WRITTEN REQUEST:
Copy the passage of the tire thread between "I thought you" and "in my information.", inclusive.

I thought you had wrote the part that was accually a quote berry berry sorry


----------



## adksnowo

Rc2505;1097074 said:


> I am not trying to be a smart ass, I just know I bought 4 brand new Hercules AT 245-75-16 for 440.00, I just assumed that a BFG would be some what comparable. I had no idea they were as expensive as they are. As far as retreads, maybe I am just to old school in my information.


I've run Treadwright tires as well as Hercules Terra-Tracs on both company vehicles as well as personal vehicles. The Treadwright tires are great for the money on everything I have put them on. The Hercules Terra-Tracs were bald after 20,000 miles, on a pretty lightweight Toyota Tundra that had the tires rotated at every oil change.


----------



## wizardsr

Just ordered a set of 4 225/70/19.5 for the rear of my F550. It has highway tires on it now, they'll be useless in another month... They didn't have many options in the 19.5, but the AP with kedge grip is supposed to have the best snow and ice traction. Time will tell, I'll post my impressions when I get them. The treadwrights were 1/3 the price of new tires for this truck. Thumbs Up Now if only they made the wardens in 305/65/18 for my 1 ton, it's due... again... And the BFG's are still $317ea...


----------



## PrimoSR

wizardsr;1318679 said:


> Just ordered a set of 4 225/70/19.5 for the rear of my F550. It has highway tires on it now, they'll be useless in another month... They didn't have many options in the 19.5, but the AP with kedge grip is supposed to have the best snow and ice traction. Time will tell, I'll post my impressions when I get them. The treadwrights were 1/3 the price of new tires for this truck. Thumbs Up Now if only they made the wardens in 305/65/18 for my 1 ton, it's due... again... And the BFG's are still $317ea...


Holy cow $317/tire! I am curious what you will think of the Kedge Grip. Mine don't have it right now but I think I will get it next time.


----------



## wizardsr

PrimoSR;1319044 said:


> Holy cow $317/tire! I am curious what you will think of the Kedge Grip. Mine don't have it right now but I think I will get it next time.


Yeah, they're spendy. Great performers in the snow, but spendy no less. Bought my first set this size before this truck's first winter in 05 for $312/ea. Getting 50k miles out of a set. Was hoping this set would last the winter, but it doesn't look promising, one of them is down to 5/32...

We'll see on the kedge grip. Seems like a neat concept, whether it works or not we'll see. This is my new salt rig, so she's gonna have some weight on her most of the time, my biggest concern is the end of a salt run when the hopper is nearing empty... I have high hopes. One thing's for sure, they can't be any worse than what's on it now. Thumbs Up


----------

Pointing records for text and elements
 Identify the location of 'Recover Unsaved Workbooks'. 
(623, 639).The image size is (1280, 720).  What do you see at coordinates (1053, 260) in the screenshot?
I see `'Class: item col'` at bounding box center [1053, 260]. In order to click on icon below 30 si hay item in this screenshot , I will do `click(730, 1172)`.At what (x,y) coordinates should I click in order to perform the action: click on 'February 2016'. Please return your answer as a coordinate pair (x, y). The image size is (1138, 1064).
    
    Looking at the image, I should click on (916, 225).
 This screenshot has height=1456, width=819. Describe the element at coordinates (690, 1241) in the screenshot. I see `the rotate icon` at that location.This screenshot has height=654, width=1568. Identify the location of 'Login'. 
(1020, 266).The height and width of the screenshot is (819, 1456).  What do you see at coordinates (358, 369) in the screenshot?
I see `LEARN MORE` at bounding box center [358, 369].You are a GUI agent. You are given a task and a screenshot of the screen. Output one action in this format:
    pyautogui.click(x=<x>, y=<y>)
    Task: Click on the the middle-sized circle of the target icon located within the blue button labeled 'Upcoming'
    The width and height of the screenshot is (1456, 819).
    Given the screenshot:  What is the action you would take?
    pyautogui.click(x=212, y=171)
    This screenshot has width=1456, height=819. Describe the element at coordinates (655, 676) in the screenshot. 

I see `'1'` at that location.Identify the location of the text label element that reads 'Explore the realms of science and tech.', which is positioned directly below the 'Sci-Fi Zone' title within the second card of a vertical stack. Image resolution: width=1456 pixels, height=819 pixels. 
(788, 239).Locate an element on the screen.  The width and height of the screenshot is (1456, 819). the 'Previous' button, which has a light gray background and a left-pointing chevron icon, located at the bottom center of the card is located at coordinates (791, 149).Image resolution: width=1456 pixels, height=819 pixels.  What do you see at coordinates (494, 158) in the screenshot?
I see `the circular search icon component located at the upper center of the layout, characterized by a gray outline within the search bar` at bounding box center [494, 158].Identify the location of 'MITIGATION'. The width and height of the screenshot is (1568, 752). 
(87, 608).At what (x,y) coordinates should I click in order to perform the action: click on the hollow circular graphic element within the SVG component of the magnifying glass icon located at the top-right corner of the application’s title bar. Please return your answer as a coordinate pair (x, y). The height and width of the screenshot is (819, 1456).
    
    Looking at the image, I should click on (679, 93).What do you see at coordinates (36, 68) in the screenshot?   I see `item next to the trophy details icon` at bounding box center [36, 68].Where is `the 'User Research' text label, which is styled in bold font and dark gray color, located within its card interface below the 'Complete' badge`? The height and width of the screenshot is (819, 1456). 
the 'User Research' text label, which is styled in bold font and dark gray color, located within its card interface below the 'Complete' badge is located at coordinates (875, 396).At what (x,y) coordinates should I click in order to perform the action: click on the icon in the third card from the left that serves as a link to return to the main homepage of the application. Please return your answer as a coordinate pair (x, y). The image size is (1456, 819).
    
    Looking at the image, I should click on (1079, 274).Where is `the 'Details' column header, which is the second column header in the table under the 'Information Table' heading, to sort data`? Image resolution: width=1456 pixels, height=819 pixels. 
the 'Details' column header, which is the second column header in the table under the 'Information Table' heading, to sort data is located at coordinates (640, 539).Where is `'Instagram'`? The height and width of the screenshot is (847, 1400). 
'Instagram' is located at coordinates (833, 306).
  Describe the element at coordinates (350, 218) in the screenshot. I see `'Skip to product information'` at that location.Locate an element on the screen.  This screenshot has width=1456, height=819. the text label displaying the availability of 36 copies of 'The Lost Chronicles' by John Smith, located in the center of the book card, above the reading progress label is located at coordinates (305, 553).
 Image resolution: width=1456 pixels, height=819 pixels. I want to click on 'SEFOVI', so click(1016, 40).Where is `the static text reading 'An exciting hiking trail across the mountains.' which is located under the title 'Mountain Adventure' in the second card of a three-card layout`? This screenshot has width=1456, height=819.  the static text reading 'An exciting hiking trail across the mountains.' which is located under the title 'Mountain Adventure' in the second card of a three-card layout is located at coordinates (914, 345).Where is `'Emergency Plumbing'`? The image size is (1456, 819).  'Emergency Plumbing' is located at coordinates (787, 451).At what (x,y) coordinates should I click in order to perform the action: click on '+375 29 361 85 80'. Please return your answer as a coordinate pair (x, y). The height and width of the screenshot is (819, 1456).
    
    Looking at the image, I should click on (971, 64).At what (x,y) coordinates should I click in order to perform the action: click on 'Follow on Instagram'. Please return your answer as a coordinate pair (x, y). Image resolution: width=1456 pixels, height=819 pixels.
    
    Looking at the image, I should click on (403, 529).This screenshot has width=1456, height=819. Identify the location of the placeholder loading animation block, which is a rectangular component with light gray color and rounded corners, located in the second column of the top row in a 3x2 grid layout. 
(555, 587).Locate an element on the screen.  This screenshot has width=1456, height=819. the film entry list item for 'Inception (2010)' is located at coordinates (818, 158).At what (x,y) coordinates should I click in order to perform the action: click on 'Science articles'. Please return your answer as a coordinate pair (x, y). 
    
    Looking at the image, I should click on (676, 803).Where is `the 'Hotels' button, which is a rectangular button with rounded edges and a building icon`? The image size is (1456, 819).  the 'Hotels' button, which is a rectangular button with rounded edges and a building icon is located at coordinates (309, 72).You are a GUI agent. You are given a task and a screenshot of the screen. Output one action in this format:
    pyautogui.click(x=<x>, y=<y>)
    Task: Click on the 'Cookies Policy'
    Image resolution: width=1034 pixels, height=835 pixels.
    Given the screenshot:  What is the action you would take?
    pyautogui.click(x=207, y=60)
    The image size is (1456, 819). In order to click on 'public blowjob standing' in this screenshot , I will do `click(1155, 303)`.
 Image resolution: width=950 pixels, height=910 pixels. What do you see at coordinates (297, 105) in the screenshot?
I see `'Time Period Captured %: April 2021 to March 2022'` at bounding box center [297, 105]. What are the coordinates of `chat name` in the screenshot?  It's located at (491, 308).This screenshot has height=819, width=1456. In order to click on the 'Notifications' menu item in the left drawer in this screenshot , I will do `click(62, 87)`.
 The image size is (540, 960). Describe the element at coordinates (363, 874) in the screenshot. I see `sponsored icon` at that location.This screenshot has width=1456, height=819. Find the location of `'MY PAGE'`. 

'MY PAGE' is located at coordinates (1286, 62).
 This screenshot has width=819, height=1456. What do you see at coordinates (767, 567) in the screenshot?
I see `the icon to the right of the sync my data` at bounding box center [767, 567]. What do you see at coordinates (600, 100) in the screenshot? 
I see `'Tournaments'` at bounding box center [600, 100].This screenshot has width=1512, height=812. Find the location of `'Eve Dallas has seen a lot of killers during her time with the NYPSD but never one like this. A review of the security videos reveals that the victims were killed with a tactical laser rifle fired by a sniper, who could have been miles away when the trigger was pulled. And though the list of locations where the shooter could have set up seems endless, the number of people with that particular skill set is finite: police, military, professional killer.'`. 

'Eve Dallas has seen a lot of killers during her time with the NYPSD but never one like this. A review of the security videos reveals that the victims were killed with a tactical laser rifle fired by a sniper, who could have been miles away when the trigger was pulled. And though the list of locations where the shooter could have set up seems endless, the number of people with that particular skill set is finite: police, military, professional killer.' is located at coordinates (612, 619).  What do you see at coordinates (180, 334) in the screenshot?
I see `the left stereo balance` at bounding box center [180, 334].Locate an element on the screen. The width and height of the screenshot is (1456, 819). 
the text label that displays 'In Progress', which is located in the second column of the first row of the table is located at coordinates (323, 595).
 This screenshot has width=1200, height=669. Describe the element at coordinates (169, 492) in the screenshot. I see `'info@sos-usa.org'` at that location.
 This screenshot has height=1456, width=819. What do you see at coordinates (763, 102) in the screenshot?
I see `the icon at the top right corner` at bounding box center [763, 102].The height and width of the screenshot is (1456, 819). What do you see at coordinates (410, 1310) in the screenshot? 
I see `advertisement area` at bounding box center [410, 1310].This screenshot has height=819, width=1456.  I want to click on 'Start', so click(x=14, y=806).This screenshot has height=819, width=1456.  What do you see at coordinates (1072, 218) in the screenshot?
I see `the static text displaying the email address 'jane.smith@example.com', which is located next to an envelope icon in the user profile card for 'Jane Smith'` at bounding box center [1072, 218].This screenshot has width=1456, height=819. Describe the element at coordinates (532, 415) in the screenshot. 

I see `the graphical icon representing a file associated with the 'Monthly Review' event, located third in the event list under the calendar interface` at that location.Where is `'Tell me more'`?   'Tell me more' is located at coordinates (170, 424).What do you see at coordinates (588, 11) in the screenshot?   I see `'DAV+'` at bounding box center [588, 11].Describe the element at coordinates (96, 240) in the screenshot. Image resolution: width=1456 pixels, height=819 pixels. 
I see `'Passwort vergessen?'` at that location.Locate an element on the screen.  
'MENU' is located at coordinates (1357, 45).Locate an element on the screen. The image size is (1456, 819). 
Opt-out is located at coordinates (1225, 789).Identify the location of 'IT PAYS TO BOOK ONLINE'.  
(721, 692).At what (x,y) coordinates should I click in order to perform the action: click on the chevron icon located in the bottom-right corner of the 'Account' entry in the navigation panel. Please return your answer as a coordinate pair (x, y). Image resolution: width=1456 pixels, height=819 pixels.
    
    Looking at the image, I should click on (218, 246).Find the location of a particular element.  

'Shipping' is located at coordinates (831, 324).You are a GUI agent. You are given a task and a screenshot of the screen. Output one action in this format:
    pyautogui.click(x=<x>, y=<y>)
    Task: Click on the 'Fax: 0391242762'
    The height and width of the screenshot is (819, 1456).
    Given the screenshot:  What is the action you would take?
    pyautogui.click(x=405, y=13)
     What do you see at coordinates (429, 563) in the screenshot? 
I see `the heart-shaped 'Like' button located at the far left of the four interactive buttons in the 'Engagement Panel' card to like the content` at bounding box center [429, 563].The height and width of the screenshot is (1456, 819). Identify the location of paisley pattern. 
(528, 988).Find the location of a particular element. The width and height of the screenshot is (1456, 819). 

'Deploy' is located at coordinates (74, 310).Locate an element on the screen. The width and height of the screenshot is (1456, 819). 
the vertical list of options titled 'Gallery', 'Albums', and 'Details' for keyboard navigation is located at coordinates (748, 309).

OUTPUT OF THE TASK:
I thought you had wrote the part that was accually a quote berry berry sorry


----------



## adksnowo

Rc2505;1097074 said:


> I am not trying to be a smart ass, I just know I bought 4 brand new Hercules AT 245-75-16 for 440.00, I just assumed that a BFG would be some what comparable. I had no idea they were as expensive as they are. As far as retreads, maybe I am just to old school in my information.